In a con­ces­sion to the EC, these sup­ports were exempted from the AMS cal­cu­la­tion, and there­fore from any cuts, in the 1994 the Uruguay Round agree­ment on Agri­cul­ture. They were defied as those trade-distorting sup­ports that lim­ited pay­ments to 85% of the pro­duc­tion area or live­stock head-counts in a pre­vi­ous period as a means of encour­ag­ing cuts in over­all farm out­put. They will be cut, how­ever, in the Doha agree­ment as part of the ‘over­all reduc­tion’ in sup­port pay­ments to farmers.

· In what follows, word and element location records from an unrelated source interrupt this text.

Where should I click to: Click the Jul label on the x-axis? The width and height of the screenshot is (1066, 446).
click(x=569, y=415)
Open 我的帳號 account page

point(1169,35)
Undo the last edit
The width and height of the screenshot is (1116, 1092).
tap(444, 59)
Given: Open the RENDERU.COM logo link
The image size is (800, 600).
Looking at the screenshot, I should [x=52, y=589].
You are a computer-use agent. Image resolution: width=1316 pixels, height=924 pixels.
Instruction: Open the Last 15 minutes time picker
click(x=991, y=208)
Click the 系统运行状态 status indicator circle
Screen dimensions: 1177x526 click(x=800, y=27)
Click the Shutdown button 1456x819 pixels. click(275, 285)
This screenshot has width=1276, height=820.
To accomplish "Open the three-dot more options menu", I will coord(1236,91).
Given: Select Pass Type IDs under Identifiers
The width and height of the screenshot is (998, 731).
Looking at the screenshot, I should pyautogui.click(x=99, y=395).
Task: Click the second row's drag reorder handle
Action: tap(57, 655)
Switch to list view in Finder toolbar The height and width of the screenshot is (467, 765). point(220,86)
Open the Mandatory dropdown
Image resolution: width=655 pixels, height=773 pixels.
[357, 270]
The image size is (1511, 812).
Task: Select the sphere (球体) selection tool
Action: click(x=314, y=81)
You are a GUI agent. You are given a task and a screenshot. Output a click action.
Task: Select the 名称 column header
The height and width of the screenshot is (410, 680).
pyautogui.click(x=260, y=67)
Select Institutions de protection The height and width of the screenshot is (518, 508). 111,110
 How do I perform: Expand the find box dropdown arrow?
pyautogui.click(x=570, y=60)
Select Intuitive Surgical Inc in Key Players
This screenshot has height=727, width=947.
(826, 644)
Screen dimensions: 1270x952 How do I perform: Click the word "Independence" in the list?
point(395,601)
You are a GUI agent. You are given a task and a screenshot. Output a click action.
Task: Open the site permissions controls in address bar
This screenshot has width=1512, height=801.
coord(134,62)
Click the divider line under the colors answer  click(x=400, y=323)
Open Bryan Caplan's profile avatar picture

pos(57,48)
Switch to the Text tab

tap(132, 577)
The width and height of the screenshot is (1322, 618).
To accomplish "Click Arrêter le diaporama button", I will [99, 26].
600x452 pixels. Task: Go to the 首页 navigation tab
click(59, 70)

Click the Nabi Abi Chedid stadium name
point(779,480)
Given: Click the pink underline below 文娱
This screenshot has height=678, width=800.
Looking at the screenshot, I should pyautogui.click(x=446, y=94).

The USA suc­ceeded in August 2004 in secur­ing agree­ment that the blue-box could include sup­port that did not include a require­ment to pro­duce any­thing at all. What this meant, in effect, was that the blue box would now cover the ‘countercyclical pay­ments’ intro­duced by the 2002 Farm Bill that com­pen­sated farm­ers for price falls even if the farmer pro­duced none of that crop.

The pur­pose of redefin­ing the ‘blue box’ in this way is that it allows the USA to ensure that new sup­port pro­grams adopted as part of the 2002 Farm Bill that it can’t squeeze under its already-fixed ceil­ing on amber-box pro­grams (about $19 bil­lion of which it already used $14.4 bil­lion) can be made part of it’s ‘base’ lev­els of sup­port as blue box. It’s a good thing to have high ‘base lev­els’ of sup­port because the higher the base level, the higher the final level of sup­port allowed when all the cuts have been implemented.

Although the blue box will be sub­ject to the ‘overall cuts’ in this round—unlike the last where it was fully exempt — it is effec­tively unlim­ited in size before the cuts begin. So the USA can boost it’s base lev­els, and give itself lots of ‘elbow room’ to throw money at farm­ers in future farm bills, by stack­ing every­thing it can into a big (re-defined) blue box.

On this cru­cial (for the USA) ques­tion of the def­i­n­i­tion of ‘blue box’ it appears that the EU has agreed that ‘price-based’ sup­ports were effec­tively per­mit­ted by the August 2004 ‘frame­work’ agree­ment (i.e. sup­ports based on com­pen­sat­ing farm­ers for price falls where no actual pro­duc­tion is required to be part of the program—this is the essence of the US ‘coun­ter­cycli­cal’ sup­ports). But the EU now argues that these pro­grams should be ‘blue’ only if lim­ited to par­tial com­pen­sa­tion of price falls.